In North Carolina, school grades moved in the opposite direction, with more than 500 additional schools earning D or F grades last fall than did so before the pandemic. In that state, student growth counts for just 20% of a school’s annual rating, compared with 50% in Arizona.

“The current accountability model does not do justice to the hard work that teachers and students put in every day in schools across the state,” said Catherine Truitt, North Carolina’s superintendent of education, in a statement when the results were announced.

California removed student growth from its school ratings last year, but plans to bring it back in 2023 and add additional measures of student progress, said Linda Darling-Hammond, president of the state board of education. Because lower-income students tend to have lower test scores, rating schools on student achievement rather than growth punishes schools serving more poor students, she added.

“Comparing their outcomes in school when you haven’t evened out the playing field for them, either in or outside of school, doesn’t tell you much about what the school is contributing,” said Darling-Hammond, who is also an education professor at Stanford University. 

States debate what to do with struggling schools

All the hand wringing over school ratings might suggest that they carry dire consequences for schools. But in most cases, they don’t.

Under ESSA, the main upshot for struggling schools is an increase in federal aid and a requirement to create improvement plans. However, many states have used the law’s flexibility to limit how many schools are identified as struggling, according to an analysis of 10 states by the education advocacy group All4Ed. While some states targeted more than half of schools for extra support, other states identified fewer than 5%, the group found.

Some state officials blame limited funding and capacity for the low numbers, said Anne Hyslop, All4Ed’s director of policy development, who co-authored the report.

“A lot of states will say, ‘We don’t want to over-identify schools, but then not be able to give them money and other resources to actually make improvements,’” she said.

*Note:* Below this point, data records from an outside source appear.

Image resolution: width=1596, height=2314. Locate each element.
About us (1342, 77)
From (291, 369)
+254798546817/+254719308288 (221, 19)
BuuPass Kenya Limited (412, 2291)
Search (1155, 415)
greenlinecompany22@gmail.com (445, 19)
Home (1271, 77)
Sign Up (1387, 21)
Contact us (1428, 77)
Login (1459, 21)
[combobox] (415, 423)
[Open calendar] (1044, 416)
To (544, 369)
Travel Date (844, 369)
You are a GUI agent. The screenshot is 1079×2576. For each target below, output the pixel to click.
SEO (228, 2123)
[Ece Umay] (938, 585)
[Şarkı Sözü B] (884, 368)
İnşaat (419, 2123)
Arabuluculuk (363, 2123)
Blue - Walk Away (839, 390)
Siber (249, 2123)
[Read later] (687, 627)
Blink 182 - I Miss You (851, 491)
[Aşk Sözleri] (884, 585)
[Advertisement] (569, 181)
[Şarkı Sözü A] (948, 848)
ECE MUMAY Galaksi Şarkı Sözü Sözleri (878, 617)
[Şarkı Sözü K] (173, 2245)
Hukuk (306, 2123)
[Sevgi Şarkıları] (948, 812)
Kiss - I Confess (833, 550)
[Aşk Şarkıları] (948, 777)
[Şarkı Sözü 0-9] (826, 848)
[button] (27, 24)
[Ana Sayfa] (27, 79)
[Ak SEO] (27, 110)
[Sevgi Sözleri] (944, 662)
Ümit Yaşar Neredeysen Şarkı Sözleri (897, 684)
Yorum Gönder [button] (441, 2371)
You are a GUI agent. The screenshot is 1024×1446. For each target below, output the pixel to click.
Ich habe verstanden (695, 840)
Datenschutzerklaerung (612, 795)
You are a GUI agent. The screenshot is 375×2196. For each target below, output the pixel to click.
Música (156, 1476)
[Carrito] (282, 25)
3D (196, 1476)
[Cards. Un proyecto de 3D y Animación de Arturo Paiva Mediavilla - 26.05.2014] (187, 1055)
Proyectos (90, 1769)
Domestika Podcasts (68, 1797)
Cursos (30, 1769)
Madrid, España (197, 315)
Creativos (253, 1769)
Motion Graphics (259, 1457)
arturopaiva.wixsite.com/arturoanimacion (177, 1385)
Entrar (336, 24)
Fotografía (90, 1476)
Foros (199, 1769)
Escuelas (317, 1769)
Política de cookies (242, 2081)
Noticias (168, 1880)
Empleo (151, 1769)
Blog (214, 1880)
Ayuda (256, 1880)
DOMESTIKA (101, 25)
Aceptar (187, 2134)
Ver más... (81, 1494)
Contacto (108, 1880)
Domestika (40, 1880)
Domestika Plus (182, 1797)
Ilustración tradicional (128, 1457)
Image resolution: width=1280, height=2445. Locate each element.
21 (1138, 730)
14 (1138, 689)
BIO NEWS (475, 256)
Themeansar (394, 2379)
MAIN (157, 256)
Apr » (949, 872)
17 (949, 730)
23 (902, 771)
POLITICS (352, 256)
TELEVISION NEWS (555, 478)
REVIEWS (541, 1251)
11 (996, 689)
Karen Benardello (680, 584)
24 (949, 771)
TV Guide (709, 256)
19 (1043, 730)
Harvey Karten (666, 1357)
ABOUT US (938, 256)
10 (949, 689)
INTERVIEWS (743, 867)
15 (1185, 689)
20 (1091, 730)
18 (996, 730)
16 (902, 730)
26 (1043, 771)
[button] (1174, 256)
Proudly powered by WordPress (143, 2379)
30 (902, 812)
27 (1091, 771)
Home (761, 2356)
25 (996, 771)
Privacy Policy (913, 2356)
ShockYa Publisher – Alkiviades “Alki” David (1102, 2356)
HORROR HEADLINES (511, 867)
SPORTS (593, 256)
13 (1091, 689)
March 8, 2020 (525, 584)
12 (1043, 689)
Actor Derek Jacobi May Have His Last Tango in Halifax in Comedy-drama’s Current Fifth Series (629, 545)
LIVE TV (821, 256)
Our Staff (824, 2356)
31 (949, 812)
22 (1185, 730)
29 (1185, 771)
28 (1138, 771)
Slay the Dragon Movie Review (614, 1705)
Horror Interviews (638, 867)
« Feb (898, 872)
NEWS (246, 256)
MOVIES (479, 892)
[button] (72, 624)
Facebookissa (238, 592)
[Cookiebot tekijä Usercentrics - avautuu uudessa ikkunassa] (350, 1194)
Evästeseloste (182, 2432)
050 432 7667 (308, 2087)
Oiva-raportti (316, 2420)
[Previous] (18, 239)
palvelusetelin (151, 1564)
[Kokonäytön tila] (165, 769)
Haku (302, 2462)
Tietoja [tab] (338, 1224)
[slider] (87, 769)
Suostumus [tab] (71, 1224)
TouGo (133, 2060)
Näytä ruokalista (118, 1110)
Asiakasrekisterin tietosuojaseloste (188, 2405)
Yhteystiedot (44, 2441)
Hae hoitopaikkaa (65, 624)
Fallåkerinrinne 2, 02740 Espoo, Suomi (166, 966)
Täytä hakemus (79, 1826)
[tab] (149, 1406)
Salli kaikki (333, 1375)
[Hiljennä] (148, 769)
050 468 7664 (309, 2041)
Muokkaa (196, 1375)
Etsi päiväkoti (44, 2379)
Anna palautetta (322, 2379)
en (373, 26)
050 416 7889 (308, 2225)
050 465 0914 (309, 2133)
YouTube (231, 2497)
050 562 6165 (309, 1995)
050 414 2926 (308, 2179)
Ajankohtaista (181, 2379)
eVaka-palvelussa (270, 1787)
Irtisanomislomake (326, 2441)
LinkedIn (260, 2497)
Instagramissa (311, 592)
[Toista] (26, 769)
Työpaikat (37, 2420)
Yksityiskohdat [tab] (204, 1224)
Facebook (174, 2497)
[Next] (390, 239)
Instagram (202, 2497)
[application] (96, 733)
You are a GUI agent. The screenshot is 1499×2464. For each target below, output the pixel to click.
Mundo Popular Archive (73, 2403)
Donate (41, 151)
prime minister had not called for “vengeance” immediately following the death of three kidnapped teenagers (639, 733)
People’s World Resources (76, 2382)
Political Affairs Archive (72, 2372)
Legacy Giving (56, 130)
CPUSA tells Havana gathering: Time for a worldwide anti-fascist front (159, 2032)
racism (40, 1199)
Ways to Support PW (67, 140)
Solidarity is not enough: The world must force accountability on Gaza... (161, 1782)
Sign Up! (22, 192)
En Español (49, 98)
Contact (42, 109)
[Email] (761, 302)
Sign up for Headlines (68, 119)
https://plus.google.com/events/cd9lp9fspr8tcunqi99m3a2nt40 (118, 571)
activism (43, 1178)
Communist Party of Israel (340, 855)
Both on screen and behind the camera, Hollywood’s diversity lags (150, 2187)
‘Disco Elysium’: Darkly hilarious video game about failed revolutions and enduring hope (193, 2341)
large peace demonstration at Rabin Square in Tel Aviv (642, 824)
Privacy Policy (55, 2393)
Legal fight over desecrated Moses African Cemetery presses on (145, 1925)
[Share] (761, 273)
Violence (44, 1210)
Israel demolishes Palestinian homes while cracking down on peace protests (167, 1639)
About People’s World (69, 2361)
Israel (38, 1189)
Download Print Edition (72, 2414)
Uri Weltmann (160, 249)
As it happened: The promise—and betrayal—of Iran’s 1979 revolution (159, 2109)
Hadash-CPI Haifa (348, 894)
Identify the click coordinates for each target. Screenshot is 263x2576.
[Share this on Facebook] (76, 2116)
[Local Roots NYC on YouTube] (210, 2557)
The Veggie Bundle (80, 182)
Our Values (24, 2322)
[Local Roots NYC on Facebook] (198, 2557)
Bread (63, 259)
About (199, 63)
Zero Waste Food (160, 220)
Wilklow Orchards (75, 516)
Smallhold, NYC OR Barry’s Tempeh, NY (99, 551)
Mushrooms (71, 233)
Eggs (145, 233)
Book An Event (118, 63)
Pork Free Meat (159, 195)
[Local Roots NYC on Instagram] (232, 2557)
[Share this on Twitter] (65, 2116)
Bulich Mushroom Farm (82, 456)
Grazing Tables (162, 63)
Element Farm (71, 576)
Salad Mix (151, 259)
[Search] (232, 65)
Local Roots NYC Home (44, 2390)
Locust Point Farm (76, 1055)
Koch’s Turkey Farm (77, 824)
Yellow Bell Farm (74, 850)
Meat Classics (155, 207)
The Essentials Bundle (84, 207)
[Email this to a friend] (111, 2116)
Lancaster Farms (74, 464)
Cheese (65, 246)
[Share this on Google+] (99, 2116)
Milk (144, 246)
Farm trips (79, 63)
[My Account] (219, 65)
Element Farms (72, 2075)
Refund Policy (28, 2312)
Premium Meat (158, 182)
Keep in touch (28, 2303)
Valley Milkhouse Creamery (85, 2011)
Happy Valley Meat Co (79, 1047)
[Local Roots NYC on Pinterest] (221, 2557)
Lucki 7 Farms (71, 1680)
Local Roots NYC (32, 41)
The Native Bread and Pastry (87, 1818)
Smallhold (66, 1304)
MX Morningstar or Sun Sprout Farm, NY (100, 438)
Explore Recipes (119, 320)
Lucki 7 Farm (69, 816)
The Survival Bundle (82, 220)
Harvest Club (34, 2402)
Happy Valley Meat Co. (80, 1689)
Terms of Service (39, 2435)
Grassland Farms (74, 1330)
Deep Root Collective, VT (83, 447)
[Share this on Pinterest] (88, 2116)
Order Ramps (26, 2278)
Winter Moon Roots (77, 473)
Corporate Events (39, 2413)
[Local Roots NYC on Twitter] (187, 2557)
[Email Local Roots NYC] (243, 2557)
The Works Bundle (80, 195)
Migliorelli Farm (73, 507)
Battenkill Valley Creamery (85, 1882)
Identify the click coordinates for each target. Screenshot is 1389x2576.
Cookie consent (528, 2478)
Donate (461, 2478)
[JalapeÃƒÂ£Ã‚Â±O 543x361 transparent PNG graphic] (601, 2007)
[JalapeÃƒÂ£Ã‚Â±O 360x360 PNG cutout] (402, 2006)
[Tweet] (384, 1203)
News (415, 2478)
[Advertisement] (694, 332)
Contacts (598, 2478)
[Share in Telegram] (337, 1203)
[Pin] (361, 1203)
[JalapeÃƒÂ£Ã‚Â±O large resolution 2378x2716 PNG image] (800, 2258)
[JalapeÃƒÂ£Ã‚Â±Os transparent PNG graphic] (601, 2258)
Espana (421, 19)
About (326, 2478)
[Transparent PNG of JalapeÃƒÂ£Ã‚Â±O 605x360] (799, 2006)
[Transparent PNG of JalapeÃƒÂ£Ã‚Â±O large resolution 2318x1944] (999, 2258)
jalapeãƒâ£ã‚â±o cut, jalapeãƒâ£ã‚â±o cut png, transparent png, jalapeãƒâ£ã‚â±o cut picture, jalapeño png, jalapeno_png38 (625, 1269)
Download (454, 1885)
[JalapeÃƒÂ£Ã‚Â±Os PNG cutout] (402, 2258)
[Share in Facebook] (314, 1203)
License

Hyslop said states could have “supercharged” their accountability systems last year by funneling some of their federal pandemic aid to struggling schools. However, she saw little evidence of that happening. 

It was a “missed opportunity,” she said, to “see this restart of the accountability system as part of the COVID recovery effort.”

In some states, persistently low-rated schools can face harsh interventions, such as state takeovers. But states typically avoid such drastic measures.

Massachusetts law, for example, allows the state to appoint an official to take control of any chronically low-performing school district. However, only three districts are currently under state control, and Boston struck a deal to avoid that fate last year.

This month, state lawmakers introduced a bill to revoke the state’s authority to take over districts. Instead, the state would have to give more money to struggling schools, and districts would create plans to address the “root causes” of schools’ low achievement. The bill would also end the state’s requirement that high schoolers pass an exam to graduate.

“We definitely think it’s time to change the way we go about assessment and accountability in the state,” said Lisa Guisbond, executive director of the advocacy group Citizens for Public Schools.

But critics say that softening accountability would let schools off the hook for catching students up — even as they have an unprecedented amount of funding to aid their recovery efforts.

“We’re not really interested in listening to excuses for why it can’t be possible or giving more grace,” said National Parents Union co-founder Keri Rodrigues, whose children attend Massachusetts schools. “What we’re looking for is urgency.”